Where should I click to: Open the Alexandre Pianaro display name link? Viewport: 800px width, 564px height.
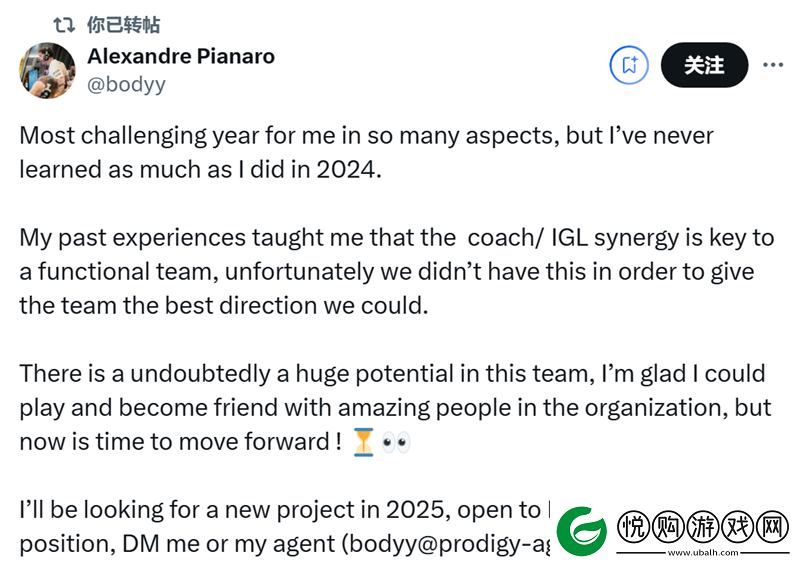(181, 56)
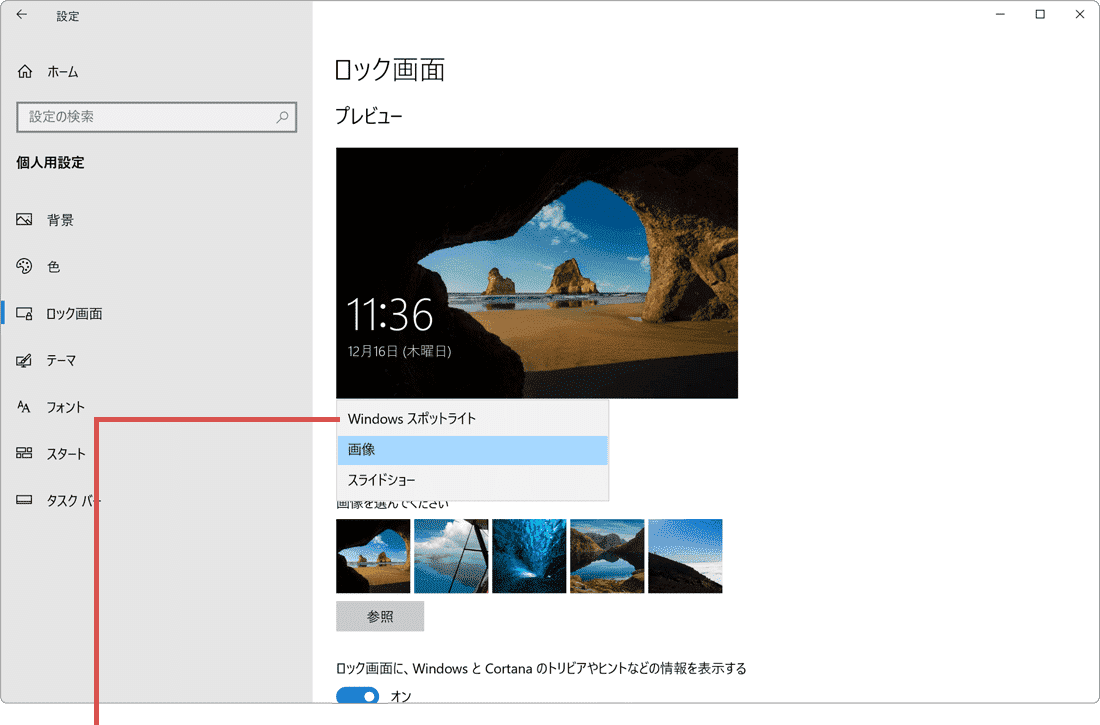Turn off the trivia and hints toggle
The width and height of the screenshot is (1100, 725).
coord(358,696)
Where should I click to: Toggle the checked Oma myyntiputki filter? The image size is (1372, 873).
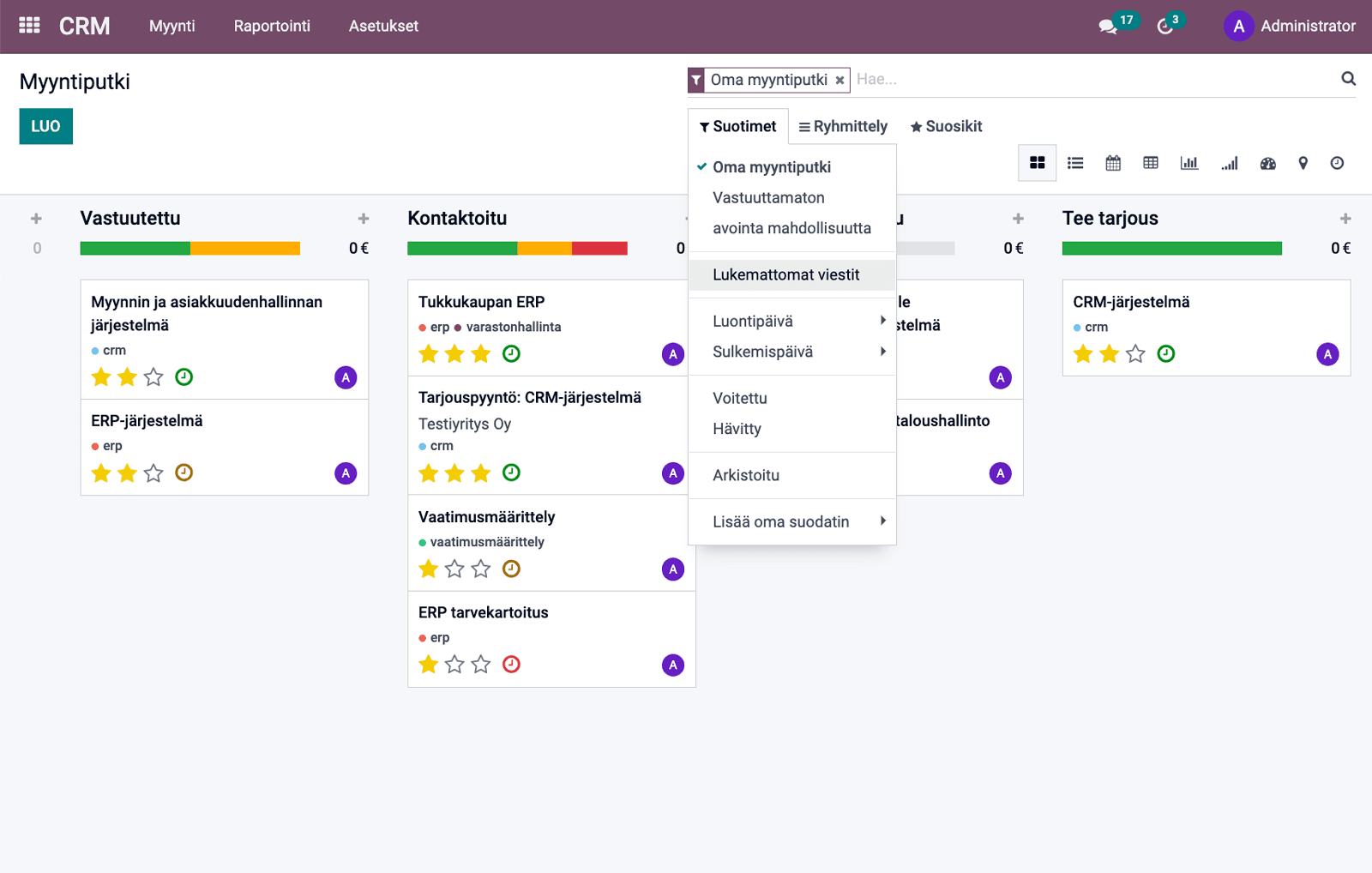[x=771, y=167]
··········
What is being asked: Write out the material above exactly; no pictures.

Task solution:
Where should I click to: Open the Alexandre Pianaro display name link? Viewport: 800px width, 564px height.
(181, 56)
Turn off the trivia and hints toggle
The width and height of the screenshot is (1100, 725).
coord(358,696)
Where should I click to: Toggle the checked Oma myyntiputki filter? The image size is (1372, 873).
[x=771, y=167]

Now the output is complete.